- 작성 과제 -
- 1) DyCon 소개 글에 따르면, linear regressor로 step embedding에서 현재 난이도를 예측할 때 R² 값은 얼마인가요?
- 2) DyCon 소개 글에서 "DyCon: Evolving Difficulty"부터 "rearly=0.327)인데도 끝까지 계속 생성."까지 그대로 옮겨 적으세요.

- 제공된 글 -
DyCon: Evolving Difficulty Modeling을 통한 Dynamic Reasoning Control

TL;DR Highlight

LLM의 내부 hidden state에서 난이도를 실시간으로 추정해 쉬운 문제엔 추론을 빨리 끊고, 어려운 문제엔 깊이 생각하게 만드는 training-free 방법

Who Should Read

DeepSeek-R1, QwQ-32B 같은 추론 모델(LRM)을 프로덕션에 배포하면서 토큰 비용과 레이턴시를 줄이고 싶은 ML 엔지니어. 'overthinking' 문제로 불필요하게 긴 CoT가 생성되어 비용이 과다 발생하는 상황에 처한 개발자.

Core Mechanics

LRM(Large Reasoning Model)의 'overthinking' 문제 핵심: 쉬운 문제도 정답을 이미 찾은 이후에 계속 반성·탐색을 반복해서 토큰을 낭비함. QwQ-32B 기준 정답이 나온 시점은 전체 추론의 중간(median rearly=0.327)인데도 끝까지 계속 생성.
문제 난이도는 추론 중에 동적으로 변함 - 추론 경로가 맞으면 난이도가 점점 낮아지고, 틀린 방향이면 높아지거나 유지됨. 기존 방법들은 추론 시작 전 정적 난이도만 봤음.
각 추론 스텝의 step embedding(각 \n\n 경계에서의 hidden state)이 난이도 정보를 선형적으로 인코딩함 - R² ≈ 0.8로 linear regressor만으로도 현재 난이도 예측 가능.

- 추출된 정보 -
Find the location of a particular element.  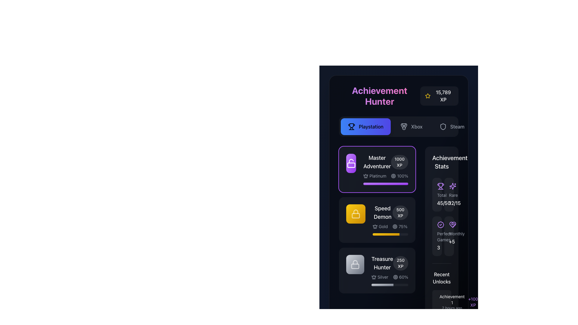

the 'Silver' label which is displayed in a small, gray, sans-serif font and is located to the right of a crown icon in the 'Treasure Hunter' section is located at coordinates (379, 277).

...

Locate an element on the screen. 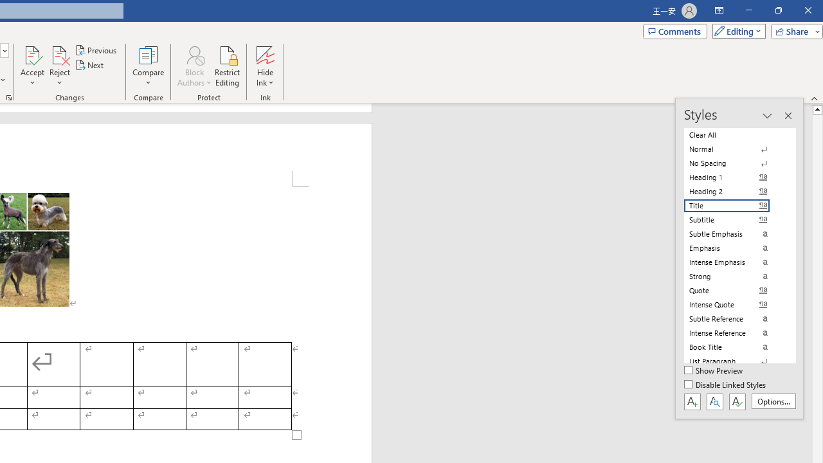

- 아래 해답 -
- 1) 약 0.8입니다.

- 2)
DyCon: Evolving Difficulty Modeling을 통한 Dynamic Reasoning Control

TL;DR Highlight

LLM의 내부 hidden state에서 난이도를 실시간으로 추정해 쉬운 문제엔 추론을 빨리 끊고, 어려운 문제엔 깊이 생각하게 만드는 training-free 방법

Who Should Read

DeepSeek-R1, QwQ-32B 같은 추론 모델(LRM)을 프로덕션에 배포하면서 토큰 비용과 레이턴시를 줄이고 싶은 ML 엔지니어. 'overthinking' 문제로 불필요하게 긴 CoT가 생성되어 비용이 과다 발생하는 상황에 처한 개발자.

Core Mechanics

LRM(Large Reasoning Model)의 'overthinking' 문제 핵심: 쉬운 문제도 정답을 이미 찾은 이후에 계속 반성·탐색을 반복해서 토큰을 낭비함. QwQ-32B 기준 정답이 나온 시점은 전체 추론의 중간(median rearly=0.327)인데도 끝까지 계속 생성.